20 Questions for Kids-Modify that Game
20 Questions for Kids is another one of my top games in therapy. The cards that come with this game are a speech and language therapist’s dream come true. Put out by University Games, should really be called 20 clues. I will use it for a whole session or for quick 5 minute filler.
The Original Rules:
To be honest I never really followed the rules and it has been a long time since I have read the original rules. Each card gives 20 clues about a person (real or fictional), place or thing. The children take turns listening to the clues and try to guess the target word. To keep track of which clues are read, chips cover individual spots numbered one to twenty. The game board is a path in the shape of a question mark. Lots of my students have found this interesting.
Modified Way to Play:
Skills Targeted: Drawing Inferences/Conclusions, Auditory Comprehension, Memory, Pragmatic skills
- I take control of the chips just to save time.
- When working with a group I am usually the only one read the clues. unless I am playing or have the kids working in teams.

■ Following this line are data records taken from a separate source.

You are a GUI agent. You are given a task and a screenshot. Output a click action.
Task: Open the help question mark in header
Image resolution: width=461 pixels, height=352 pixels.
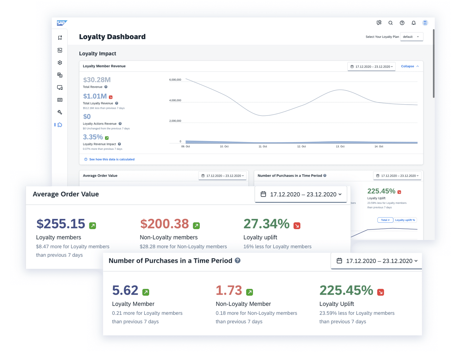402,23
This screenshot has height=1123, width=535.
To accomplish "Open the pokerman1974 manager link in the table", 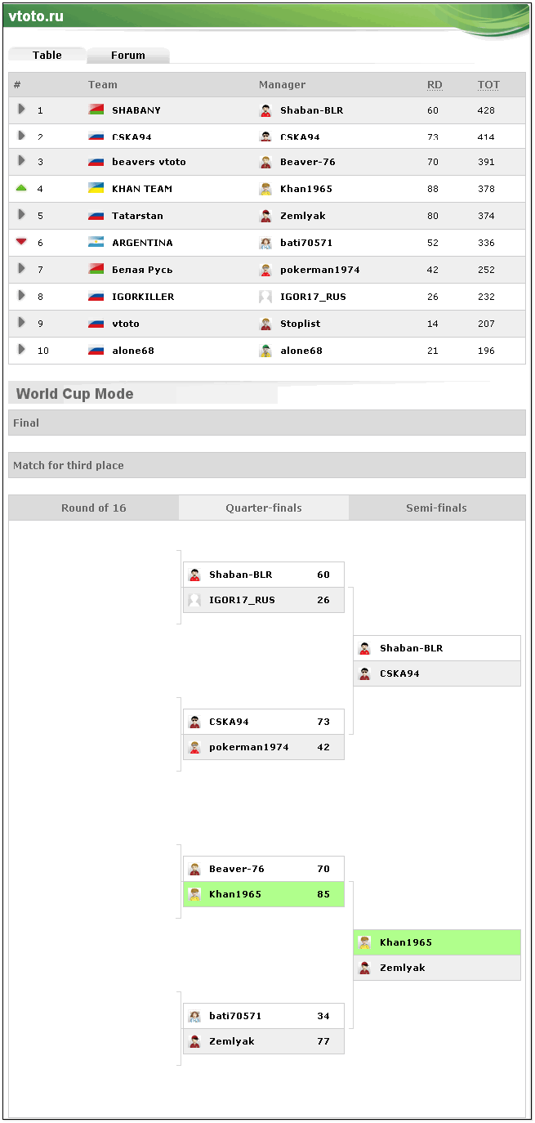I will coord(320,270).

- The language used in the clues is sometimes tricky; however, the cards have the answers on the bottom so I instruct the kids to cover the answer with their thumb so I (or other players) do not see the answer when I help with reading.

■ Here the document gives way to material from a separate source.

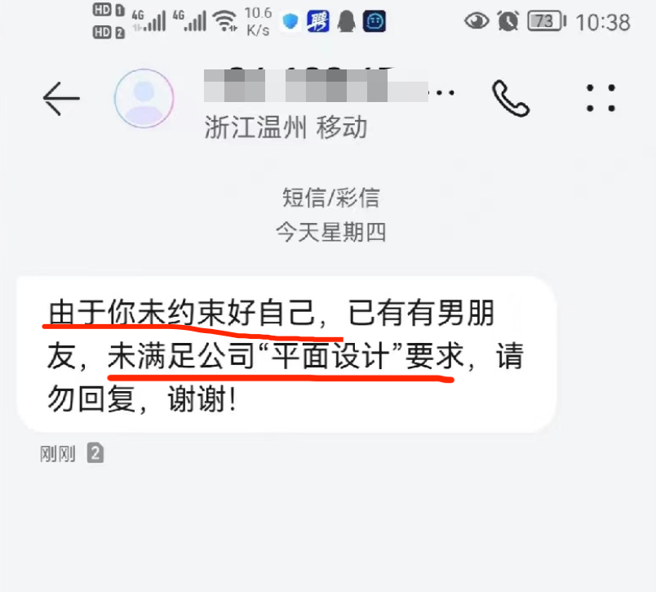Tap the blue shield icon in status bar
The height and width of the screenshot is (592, 656).
point(290,21)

- I will go through the pile to make sure the children have a reasonable chance of guessing the item, Is it something they would know?
- In a small group setting, I usually have the students take turns.

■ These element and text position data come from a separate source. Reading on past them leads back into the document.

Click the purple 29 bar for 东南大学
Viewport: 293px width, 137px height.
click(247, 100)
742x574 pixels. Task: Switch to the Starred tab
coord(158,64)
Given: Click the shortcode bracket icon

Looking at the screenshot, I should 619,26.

- The student selects a number; I cover that number with a chip and read the corresponding clue.
- Depending on the abilities of the student, I may rephrase/repeat the clue or even previous clues.
- Now the student can make a guess.
- At this point I may talk about whether the child made a good logical guess or ask them to tell me how they came up with that answer, maybe even reread the clues to tell them why that answer would not work.
- The following student must wait for the next clue before they can respond.
If the student guesses the answer after only 4 clues, they can move 16 spaces, after 10 clues 10 spaces…..
- If I only have one student with me, we will take turns reading the clue cards to each other. This is still fun and targets individual needs.
- Sometimes I will use the cards without the game board, reading from top to bottom, as a quick activity.
This is a game where we tend to have a lot of fun. There is a lot of opportunity to practice individual skills. Occasionally, a student will be a little disappointed that they can’t figure out an answer. However, I will take that as a teaching opportunity pointing out that some of the clues are clearly easier than others. I might point out some of the silly responses other have made (all in fun and only when appropriate). I am not big on letting kids win all the time but I will often make sure I listen to a few more clues before I guess just to show them it is not always easy. In the process of writing this, I found that there are 2 new versions of this game. I plan on purchasing both today. (Attn: Do not purchase the “new edition” if you already own the original game-the questions cards are identical 2/23/2008). The Original 20 Questions for Kids is recommended for children 7-12 years of age. The 21st Century 20 Questions is recommended for ages 8-adult. The variety within the cards makes this game extremely versatile with middle school aged language groups where the abilities of the students often vary.